-- Selection --
Yes, agree, so thankful to have finished schooling before “pics or it didn’t happen.” I would love to hear more about how embarrassment figures into your writing practice, if it does at all? Or more on the more emotional side of writing perhaps?

JB-W

Shame and embarrassment are all over my writing. At times I’ve even thematized my own embarrassment, as in an article I wrote on learning Trio A from Yvonne Rainer and how I was really bad at it. I relate to what Clarice Lispector reportedly said about how reading your own writing is like swallowing your own vomit. Though I just said I’m not a super precious writer, I am intensely, even scarily, serious about having my voice heard. I am always raging to do that, and when I sit down with a blank screen and try to formulate my first sentences, my words feel inadequate to the task. So, I type with a sense of resolve but simultaneously with a sense of impossibility and loss and unworthiness and failure.

-- Material --

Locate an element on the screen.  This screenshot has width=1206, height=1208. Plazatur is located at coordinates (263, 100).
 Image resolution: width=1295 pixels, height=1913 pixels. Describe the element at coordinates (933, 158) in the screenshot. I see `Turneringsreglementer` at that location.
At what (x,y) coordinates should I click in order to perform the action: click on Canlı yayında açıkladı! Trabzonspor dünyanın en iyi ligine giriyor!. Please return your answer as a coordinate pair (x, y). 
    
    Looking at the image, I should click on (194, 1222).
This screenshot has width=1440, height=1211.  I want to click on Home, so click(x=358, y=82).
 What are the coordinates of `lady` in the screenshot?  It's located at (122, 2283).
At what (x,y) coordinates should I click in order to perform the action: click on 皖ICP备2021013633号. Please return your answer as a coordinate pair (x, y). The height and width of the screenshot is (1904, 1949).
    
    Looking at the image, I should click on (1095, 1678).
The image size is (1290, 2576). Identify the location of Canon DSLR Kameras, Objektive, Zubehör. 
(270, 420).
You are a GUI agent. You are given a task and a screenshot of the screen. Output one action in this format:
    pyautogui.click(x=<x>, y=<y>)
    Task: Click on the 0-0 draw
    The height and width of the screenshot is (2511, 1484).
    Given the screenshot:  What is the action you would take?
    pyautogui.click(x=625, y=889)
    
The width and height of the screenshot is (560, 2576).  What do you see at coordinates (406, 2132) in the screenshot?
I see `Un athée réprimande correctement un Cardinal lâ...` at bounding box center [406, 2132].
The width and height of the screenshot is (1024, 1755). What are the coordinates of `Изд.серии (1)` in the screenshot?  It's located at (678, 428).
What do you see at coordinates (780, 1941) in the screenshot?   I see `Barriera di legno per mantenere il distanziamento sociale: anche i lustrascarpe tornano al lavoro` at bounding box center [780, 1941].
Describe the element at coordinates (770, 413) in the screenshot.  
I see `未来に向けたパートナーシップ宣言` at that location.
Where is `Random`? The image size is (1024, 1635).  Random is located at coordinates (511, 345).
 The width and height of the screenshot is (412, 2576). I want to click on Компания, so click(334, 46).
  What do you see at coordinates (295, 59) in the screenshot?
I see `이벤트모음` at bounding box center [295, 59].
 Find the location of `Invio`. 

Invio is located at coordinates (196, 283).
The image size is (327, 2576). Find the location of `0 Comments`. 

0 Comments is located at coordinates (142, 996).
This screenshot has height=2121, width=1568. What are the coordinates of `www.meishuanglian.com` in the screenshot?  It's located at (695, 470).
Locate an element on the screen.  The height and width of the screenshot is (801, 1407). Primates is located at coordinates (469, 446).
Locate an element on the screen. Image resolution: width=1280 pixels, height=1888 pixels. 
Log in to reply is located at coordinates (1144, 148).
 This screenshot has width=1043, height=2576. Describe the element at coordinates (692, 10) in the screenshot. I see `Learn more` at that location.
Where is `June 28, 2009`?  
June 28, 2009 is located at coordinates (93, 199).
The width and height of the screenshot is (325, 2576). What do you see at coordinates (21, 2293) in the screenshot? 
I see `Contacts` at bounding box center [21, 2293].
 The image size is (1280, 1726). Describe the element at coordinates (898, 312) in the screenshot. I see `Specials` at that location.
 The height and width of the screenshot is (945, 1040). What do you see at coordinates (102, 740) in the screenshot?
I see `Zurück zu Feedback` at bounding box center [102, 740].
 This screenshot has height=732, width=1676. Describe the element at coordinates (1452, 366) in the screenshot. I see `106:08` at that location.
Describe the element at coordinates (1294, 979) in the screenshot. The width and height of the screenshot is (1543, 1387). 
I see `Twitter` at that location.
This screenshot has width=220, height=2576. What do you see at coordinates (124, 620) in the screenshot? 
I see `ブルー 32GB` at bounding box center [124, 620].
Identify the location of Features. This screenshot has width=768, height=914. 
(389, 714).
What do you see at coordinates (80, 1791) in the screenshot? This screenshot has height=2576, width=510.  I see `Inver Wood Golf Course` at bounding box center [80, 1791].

-- Written problem --
Return the passage from the interview on embarrassment in writing verbatim, starting at "Yes, agree, so" and ending at "of writing perhaps?".

-- Written response --
Yes, agree, so thankful to have finished schooling before “pics or it didn’t happen.” I would love to hear more about how embarrassment figures into your writing practice, if it does at all? Or more on the more emotional side of writing perhaps?